Eşzamanlılık Phoenix'te ücretsiz olarak gelir çünkü bu, Elixir'in ana özelliğidir. İş parçacığı güvenliği ve güvenilirliği konusunda herhangi bir endişe duymadan birden çok işlem oluşturabilen ve birden çok çekirdek üzerinde çalışabilen bir uygulamaya sahip olursunuz.

Elixir'de basitçe şu şekilde yeni bir süreç oluşturabilirsiniz:

 spawn fn -> 1 + 2 end

spawn sonra ve end ermeden önce her şey yeni bir süreçte işleyecektir.

Aslında Phoenix'teki her istek kendi sürecinde işlenir. Elixir, güvenilir ve verimli eşzamanlılık "Ücretsiz" sağlamak için Erlang VM'nin gücünü kullanır.

WebSockets'ın istemci ve sunucu arasında açık bir bağlantı sürdürmesi gerektiğinden (bu, uygulamanızı muhtemelen binlerce eşzamanlı bağlantıyı işleyebilmesi için oluşturmanız gerektiği anlamına gelir).

Bu gereksinimler, Ruby on Rails üzerine kurulu bir projeye çok fazla karmaşıklık katacaktır, ancak Phoenix bu gereksinimleri Elixir aracılığıyla ücretsiz olarak karşılayabilir.
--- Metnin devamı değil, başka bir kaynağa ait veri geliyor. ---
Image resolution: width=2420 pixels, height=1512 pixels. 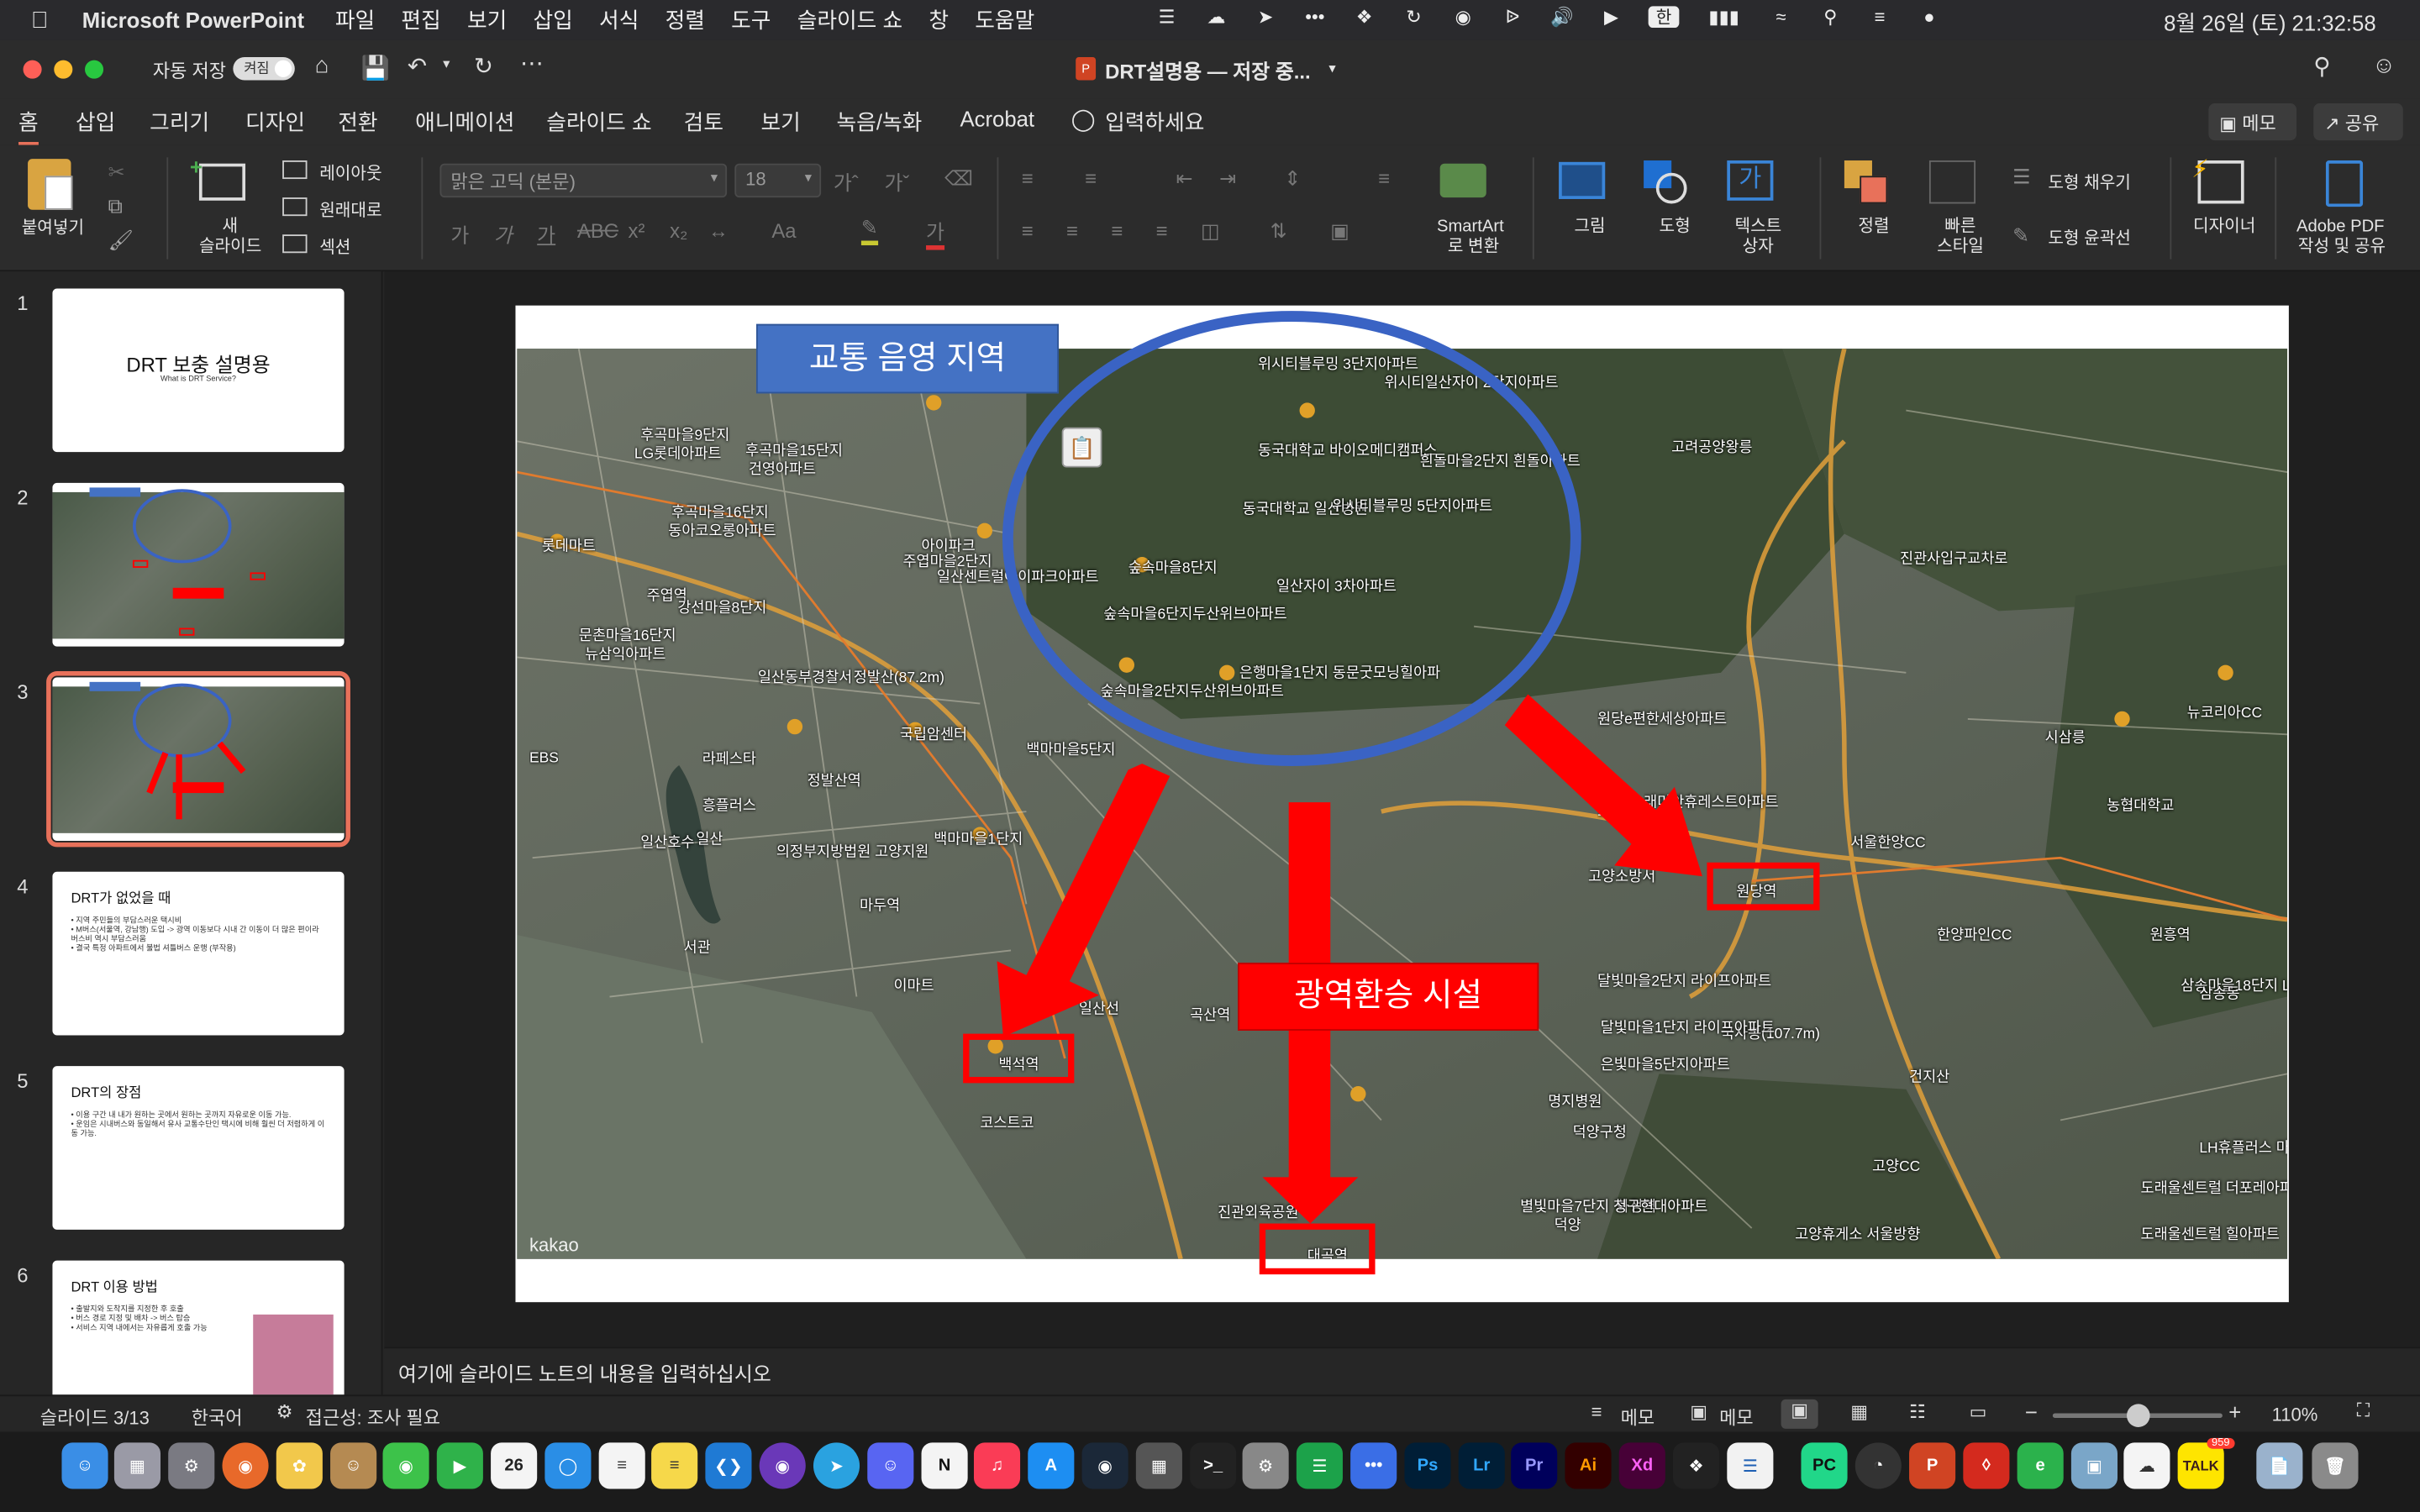 I want to click on zoom-slider-thumb, so click(x=2139, y=1416).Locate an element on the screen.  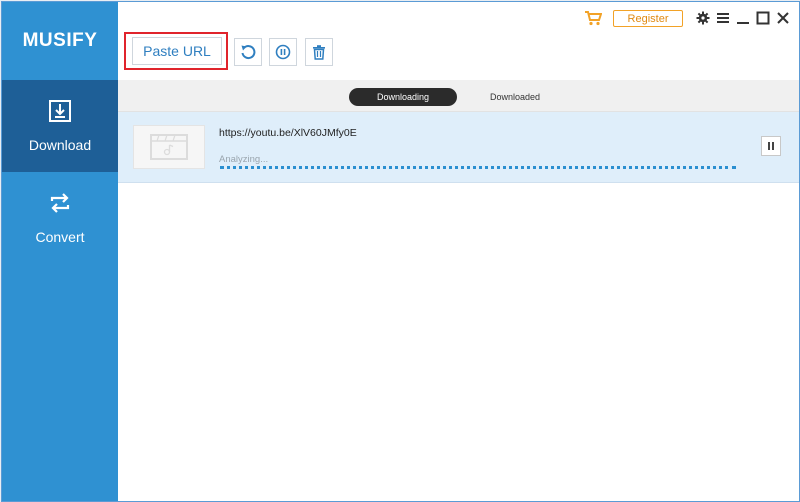
sidebar-item-label: Download is located at coordinates (60, 145).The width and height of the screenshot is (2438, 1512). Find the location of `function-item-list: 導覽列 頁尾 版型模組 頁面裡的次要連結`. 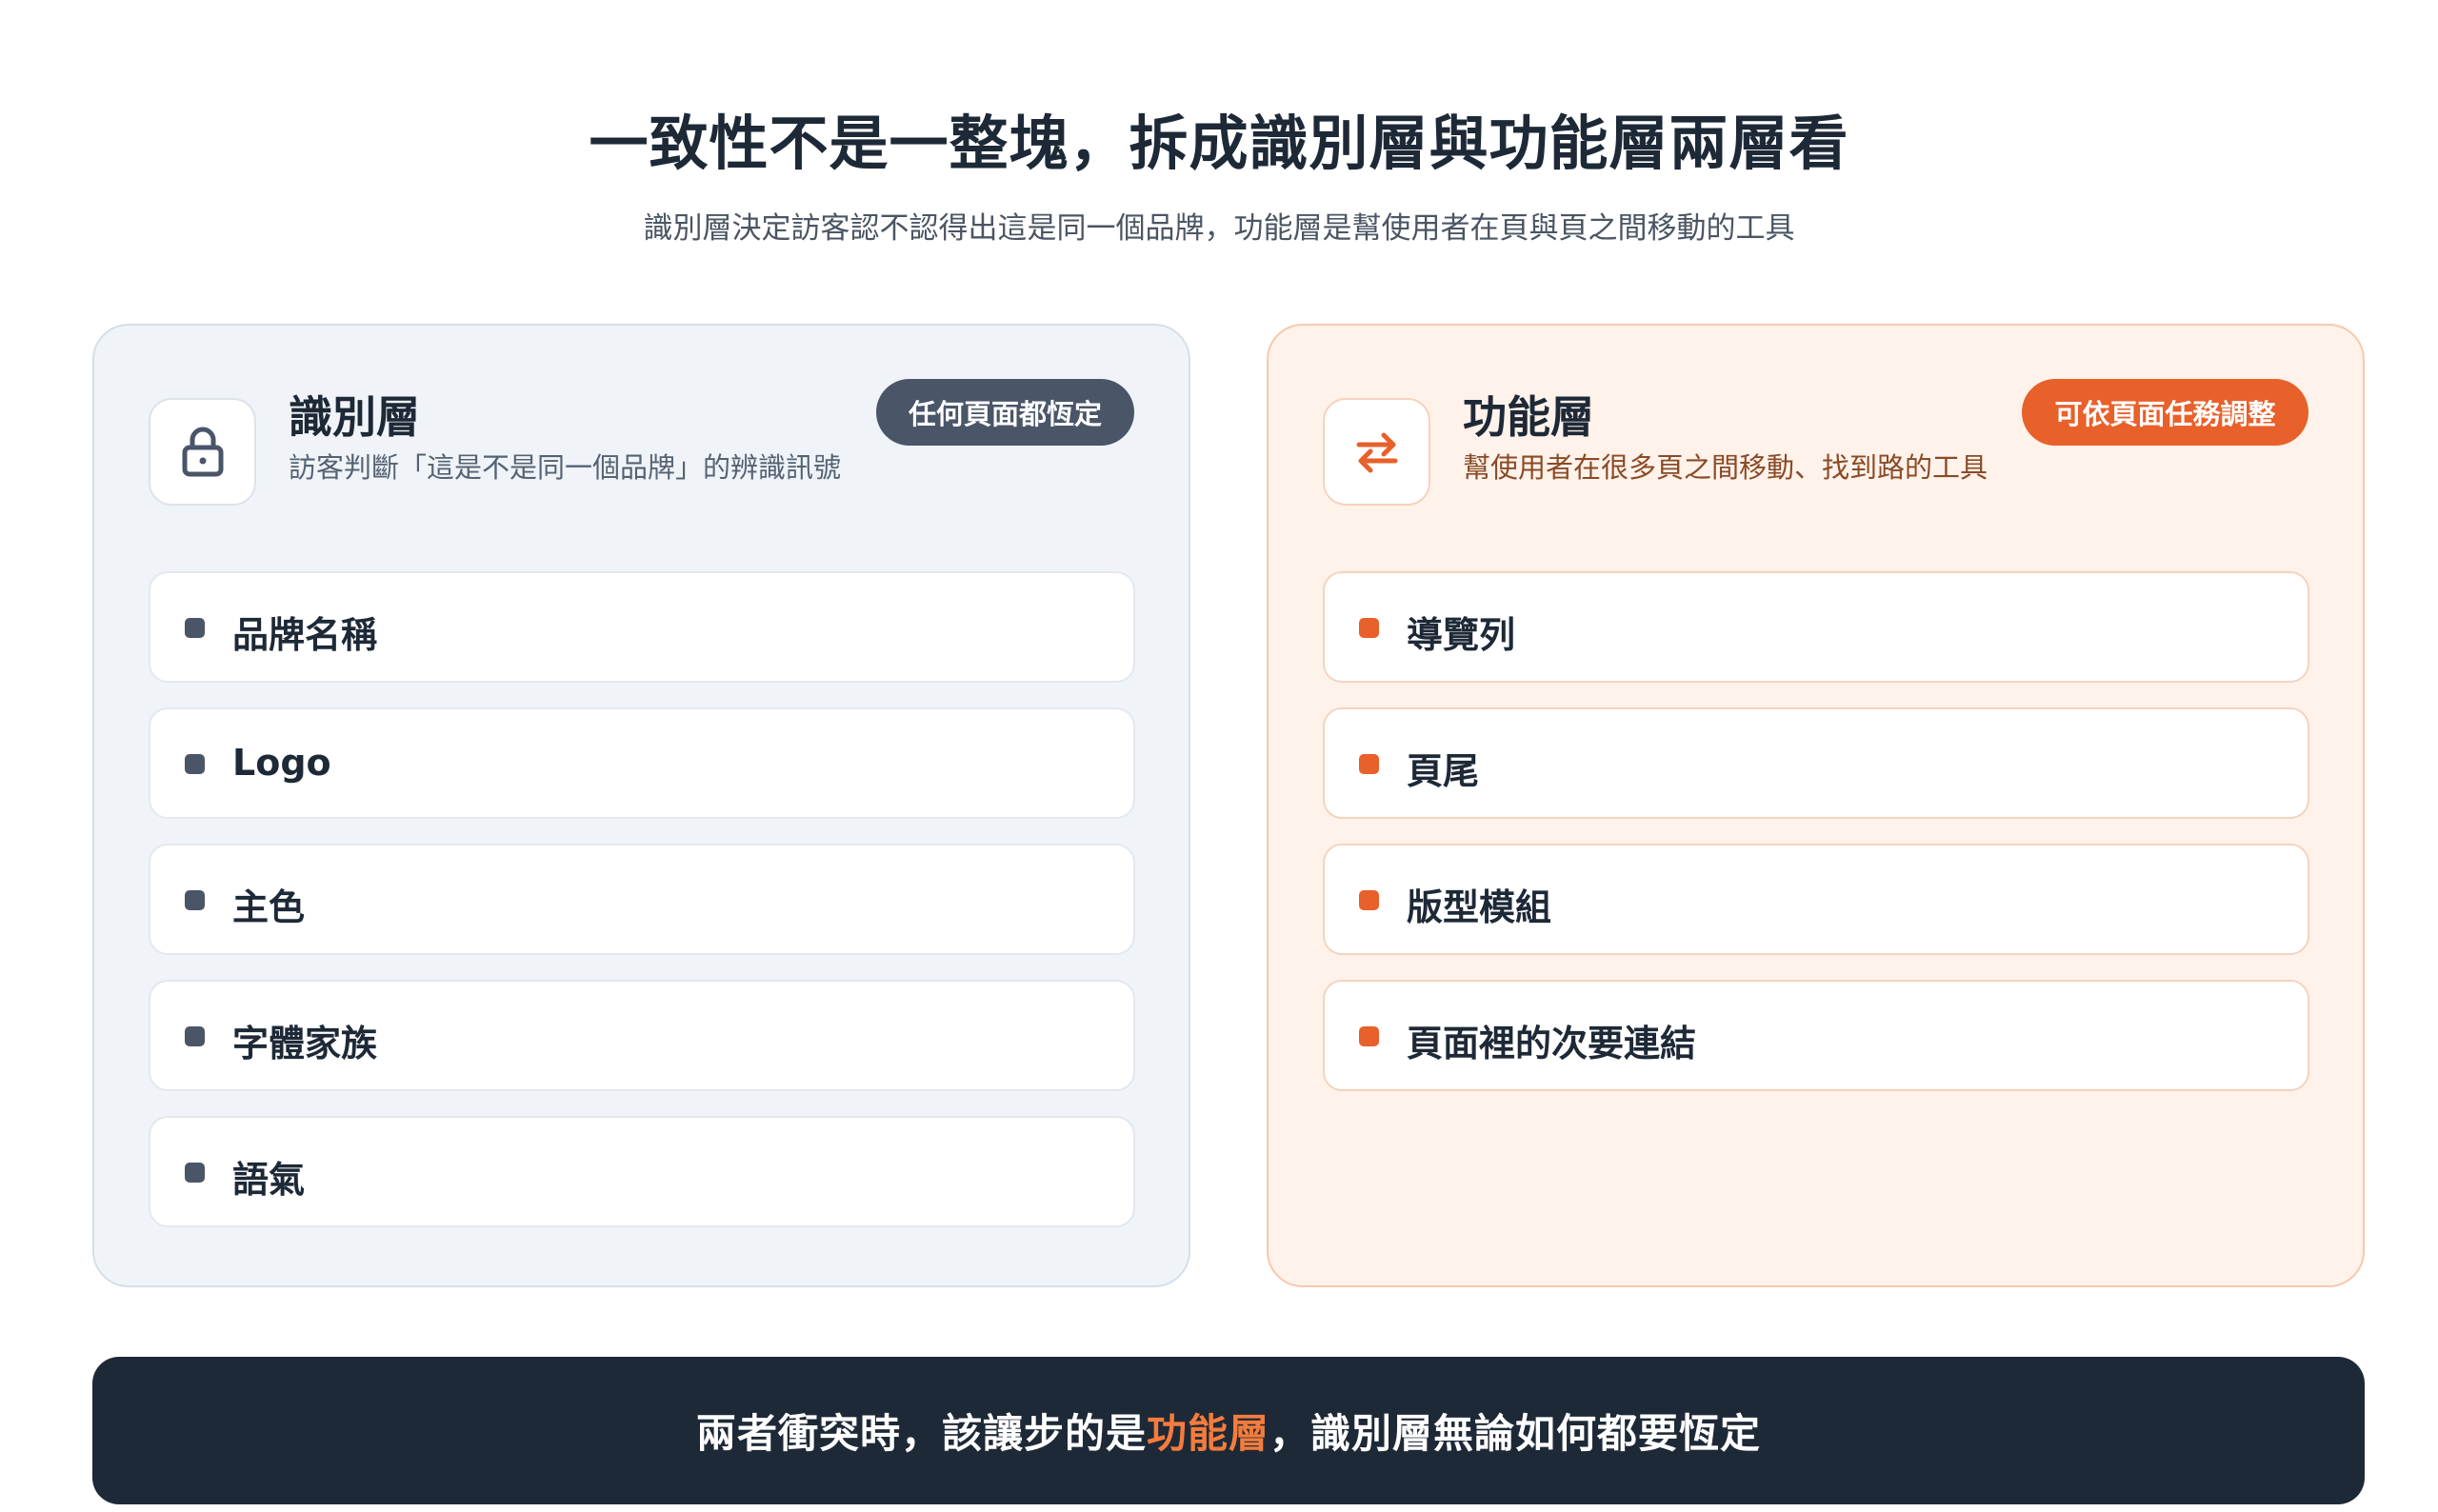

Phoenix uygulamanızda WebSockets kullanmak istiyorsanız, Kanalları kullanmanız gerekecektir. Ruby on ActionCable eşdeğeridir, ancak ayrı bir sunucu çalıştırmanız gerekmediğinden kurulumu daha az karmaşıktır.

Phoenix, modern web uygulamaları oluşturmayı zahmetsiz hale getiriyor.

Büyük ölçüde farklılıklara odaklanmış olsak da, Phoenix'in Ruby on Rails ile bazı ortak noktaları var.

Phoenix, Ruby on Rails ile kabaca aynı MVC modelini takip eder, bu nedenle ana farkları bildiğinize göre, hangi kodun nereye gittiğini bulmak zor olmayacaktır. Phoenix ayrıca modeller, denetleyiciler, geçişler ve daha fazlasını oluşturmak için Ruby on Rails ile benzer oluşturuculara sahiptir.

Elixir'i öğrendikten sonra, Phoenix ile daha rahat olduğunuzda Ruby on Rails üretkenlik seviyelerine yavaş yavaş yaklaşacaksınız.

Ruby'de bir mücevher tarafından çözülen bir sorunla karşılaştığımda ve Elixir için benzer bir kitaplık bulamadığımda üretken olmadığımı hissettiğim birkaç zaman. Neyse ki, bu boşluklar büyüyen Elixir topluluğu tarafından yavaş yavaş dolduruluyor.

Phoenix'teki farklılıklar, karmaşık Ruby on Rails projelerinin yönetilmesinden kaynaklanan pek çok acının çözülmesine yardımcı olur. Tüm sorunları çözmeseler de sizi doğru yöne itmeye yardımcı olurlar. Verimlilik istediğiniz için yavaş bir çerçeve seçmek artık geçerli bir bahane değil, Phoenix her ikisine de sahip olmanızı sağlar.